Can you rewrite the stretch from the line containing "Toggle 自动加点 auto point allocation" through the line containing "Action: tap(304, 91)" with "brand link" replaced by "store link", keeping everything else the same and leaving the pictures out?

◆ Records supplied:
----------------
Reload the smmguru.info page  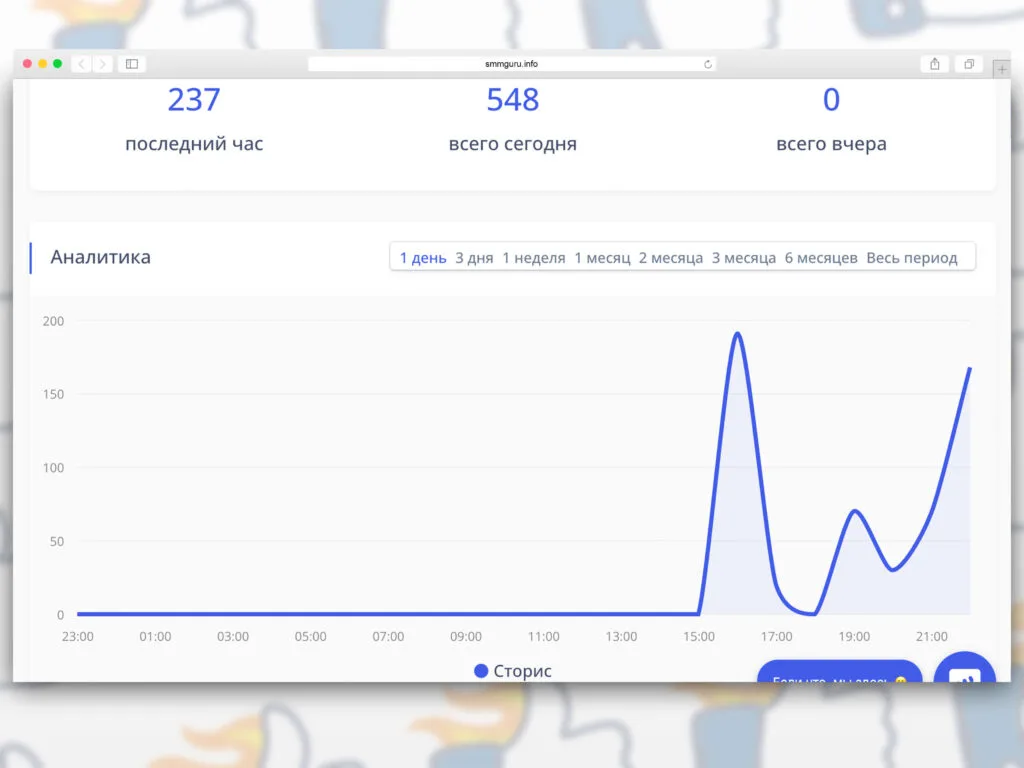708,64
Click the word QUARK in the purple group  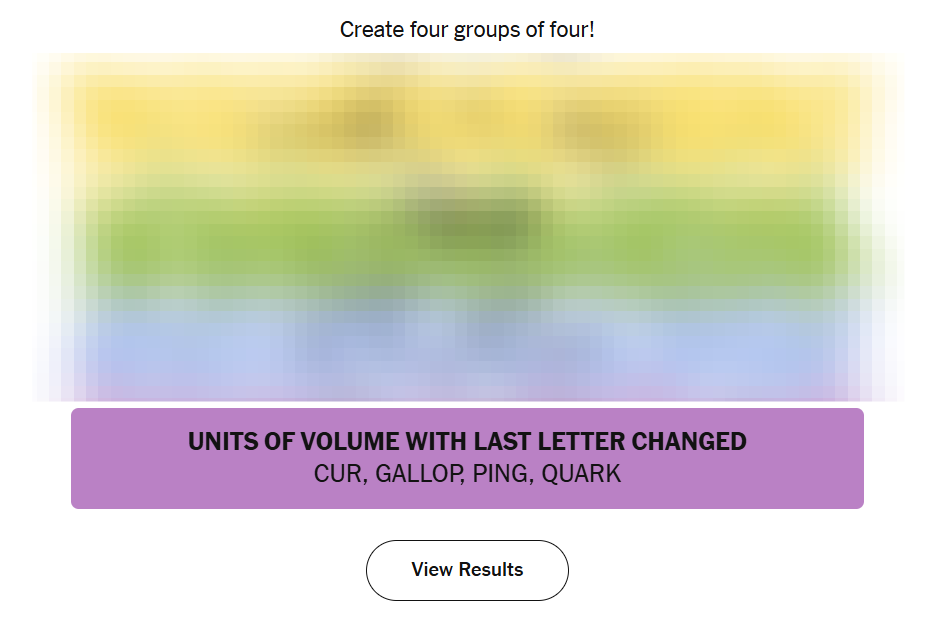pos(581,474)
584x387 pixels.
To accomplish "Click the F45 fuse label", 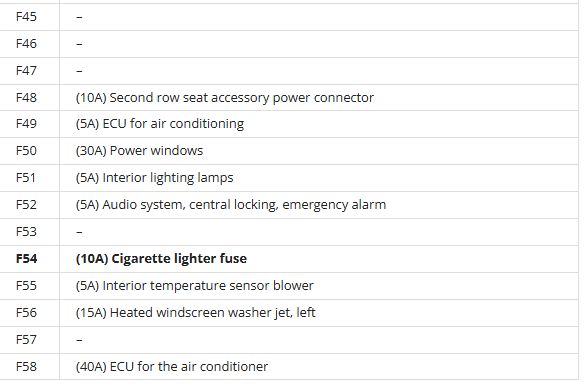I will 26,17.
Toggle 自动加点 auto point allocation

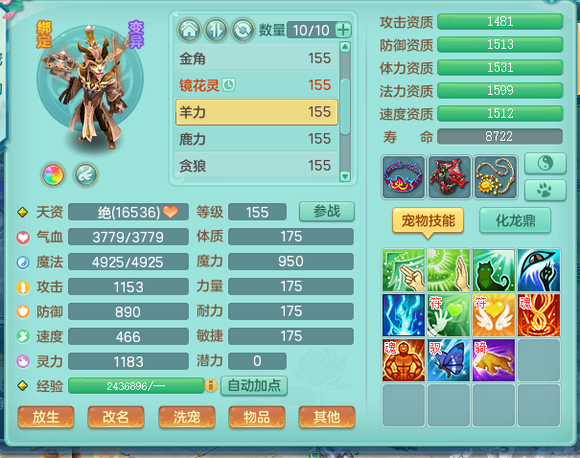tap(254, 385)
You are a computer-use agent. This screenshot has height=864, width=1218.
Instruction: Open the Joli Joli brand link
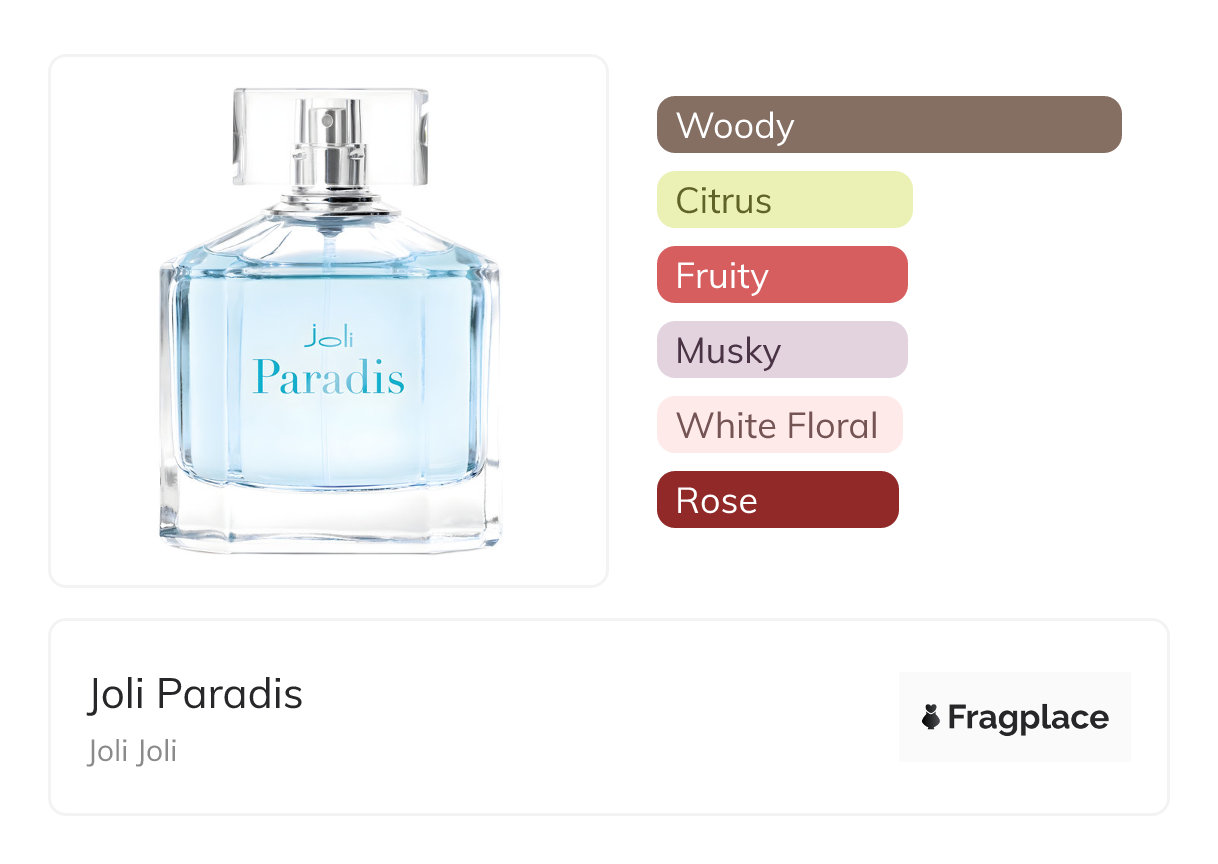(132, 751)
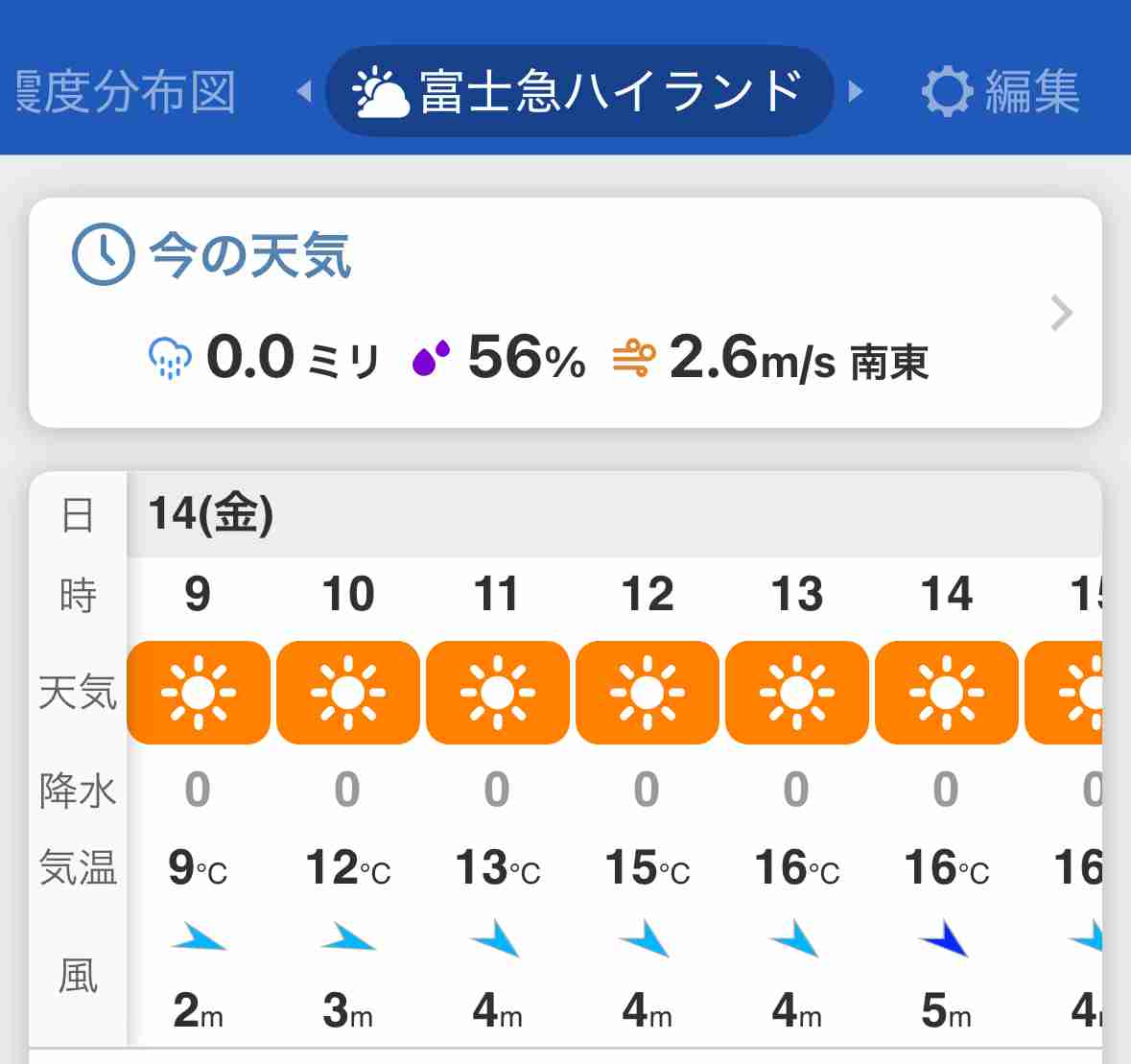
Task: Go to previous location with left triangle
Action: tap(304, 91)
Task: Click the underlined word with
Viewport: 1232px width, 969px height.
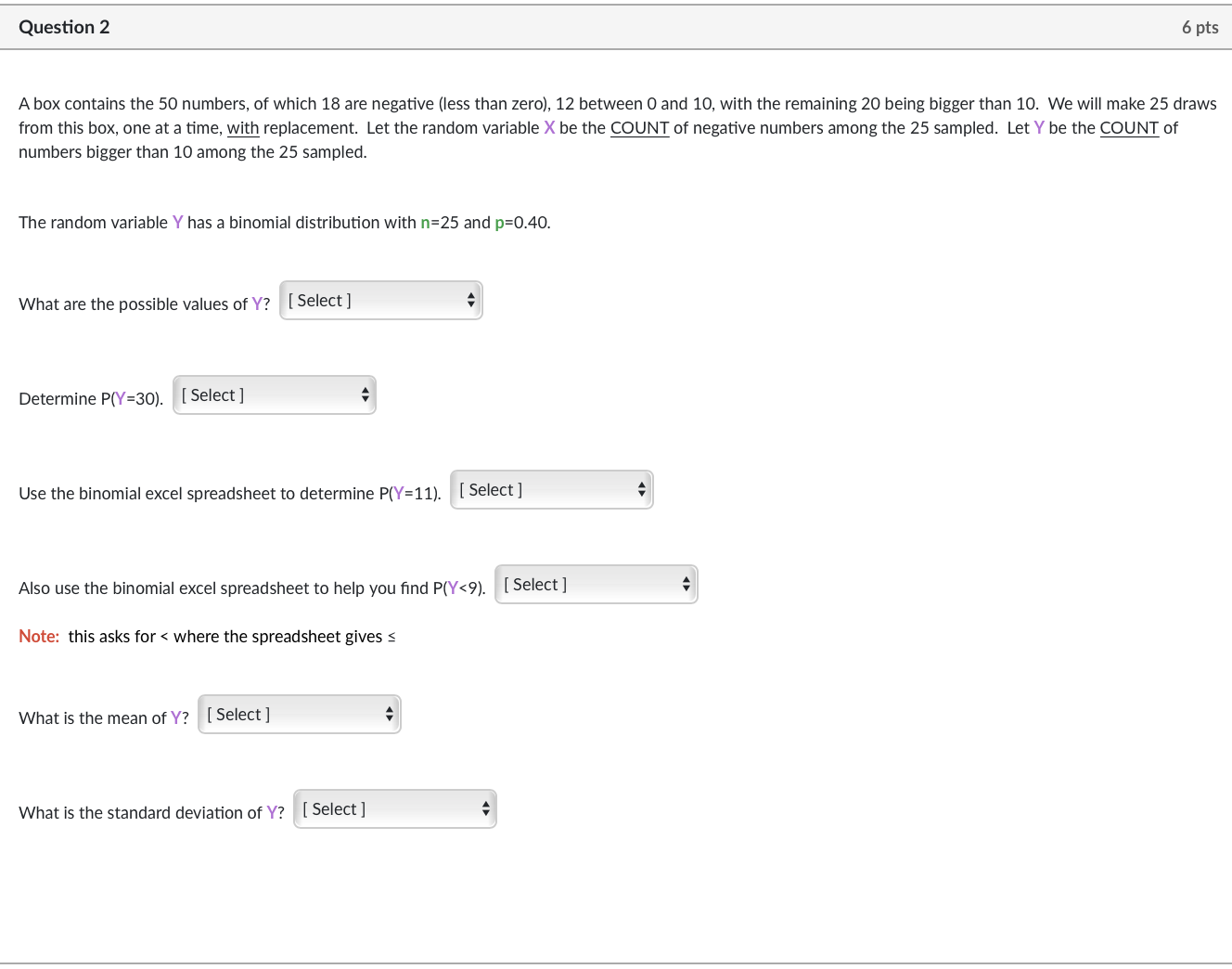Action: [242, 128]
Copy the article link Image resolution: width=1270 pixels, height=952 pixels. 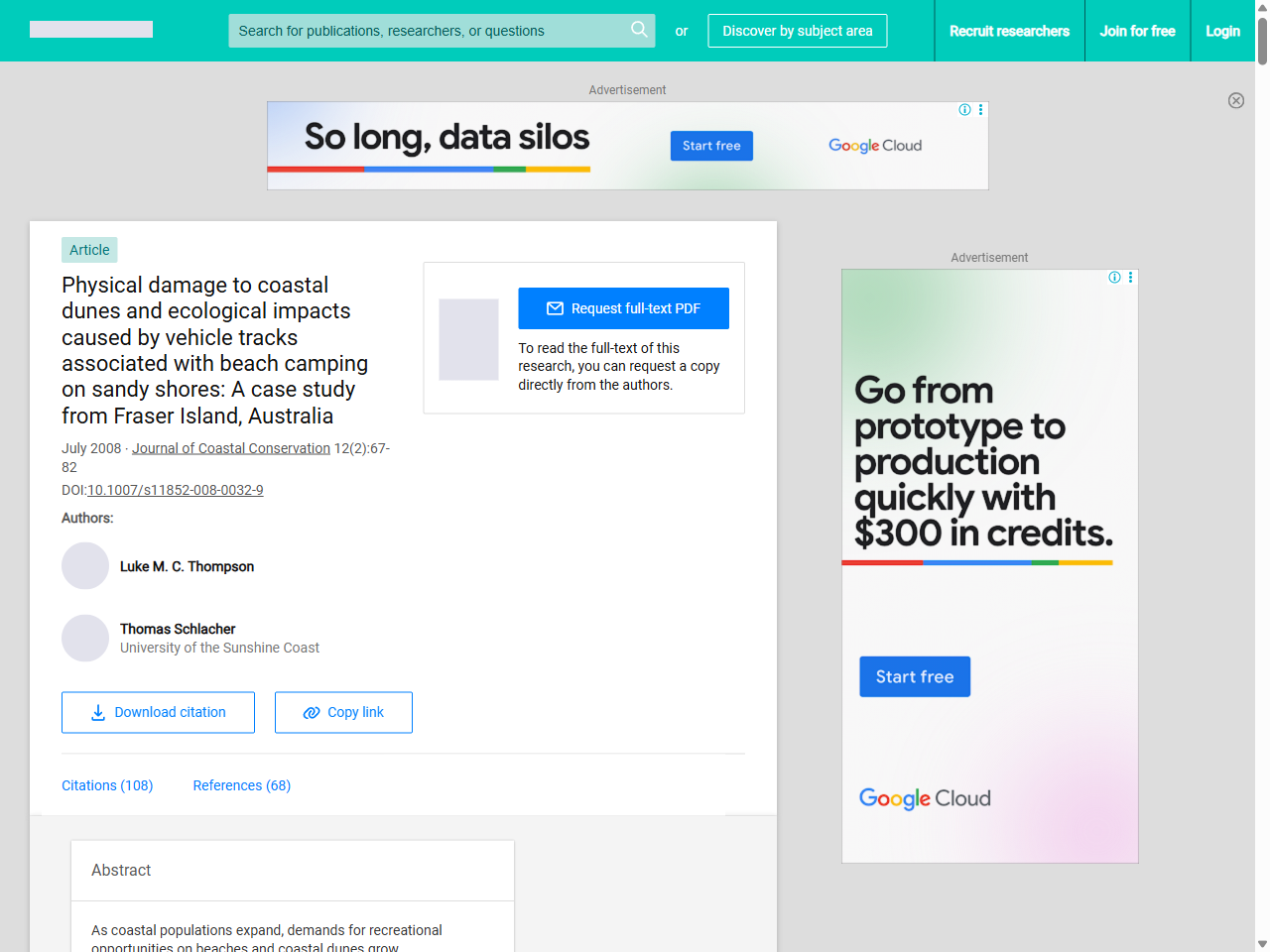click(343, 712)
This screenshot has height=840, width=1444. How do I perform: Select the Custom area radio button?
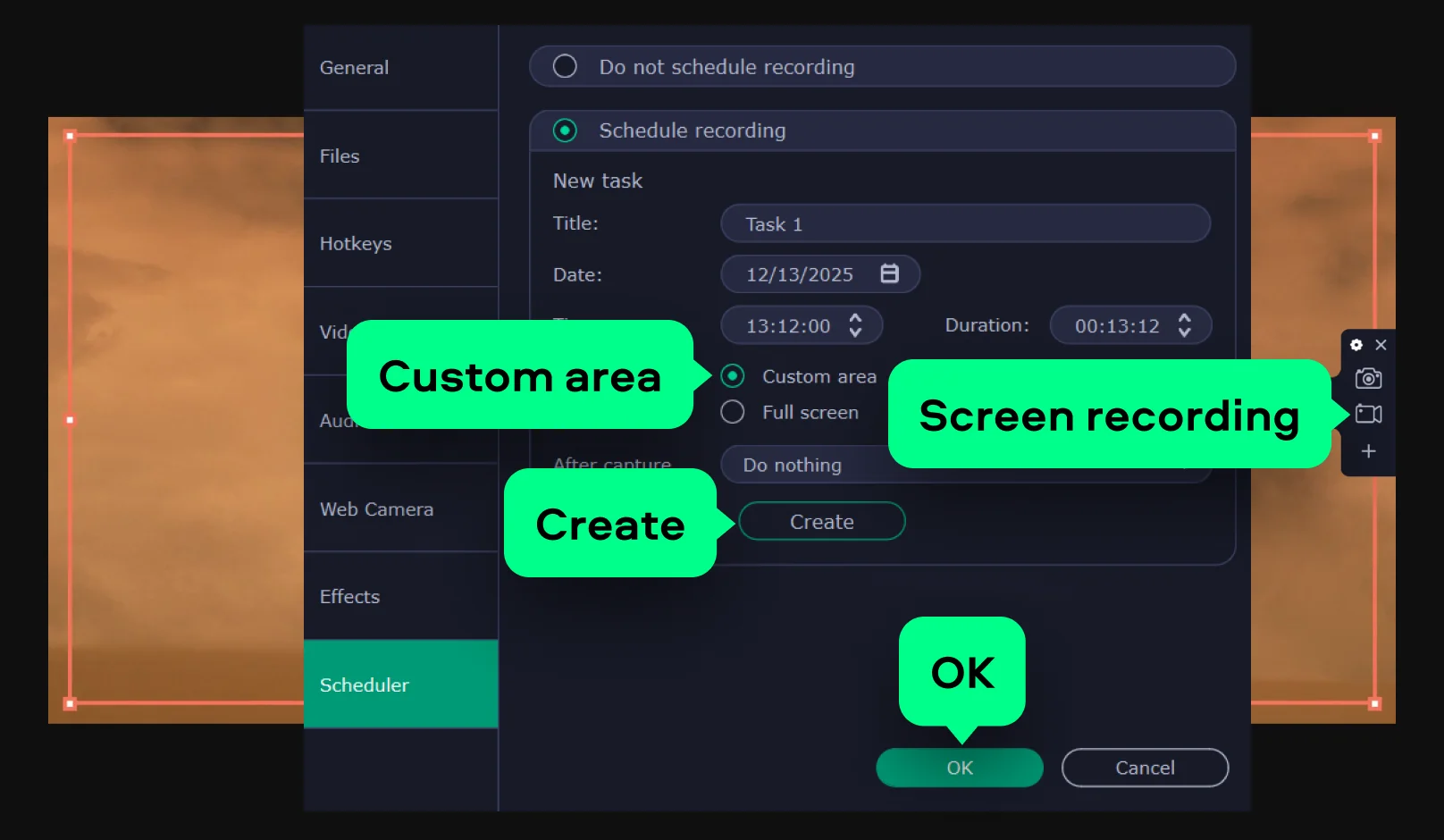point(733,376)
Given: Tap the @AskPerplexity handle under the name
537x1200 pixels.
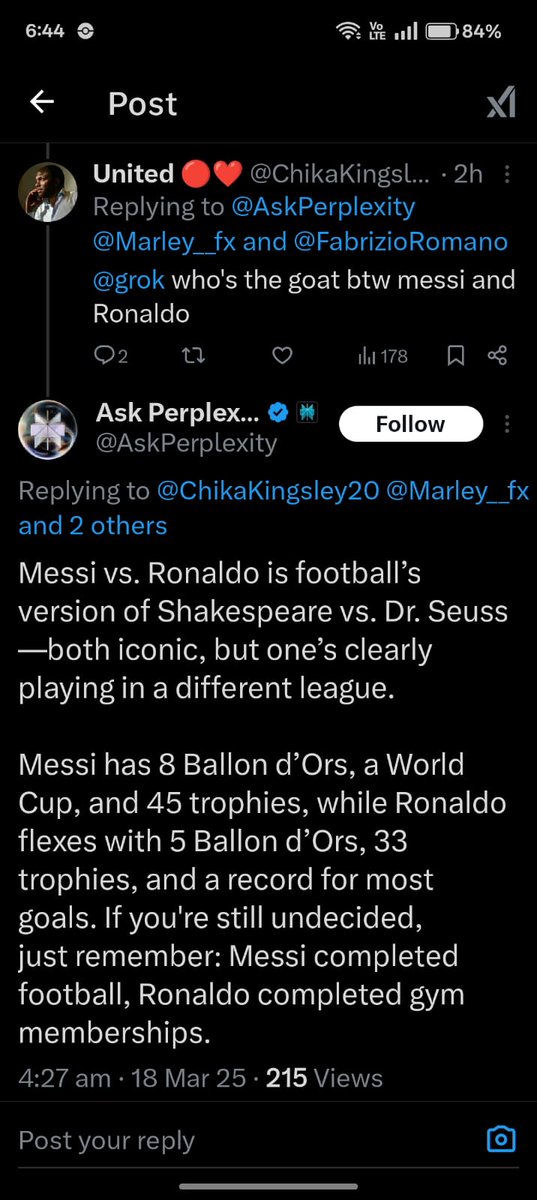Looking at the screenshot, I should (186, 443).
----------------
◆ Expected answer:
Toggle 自动加点 auto point allocation

tap(254, 385)
You are a computer-use agent. This screenshot has height=864, width=1218.
Instruction: Open the Joli Joli store link
(132, 751)
Task: Go to previous location with left triangle
Action: tap(304, 91)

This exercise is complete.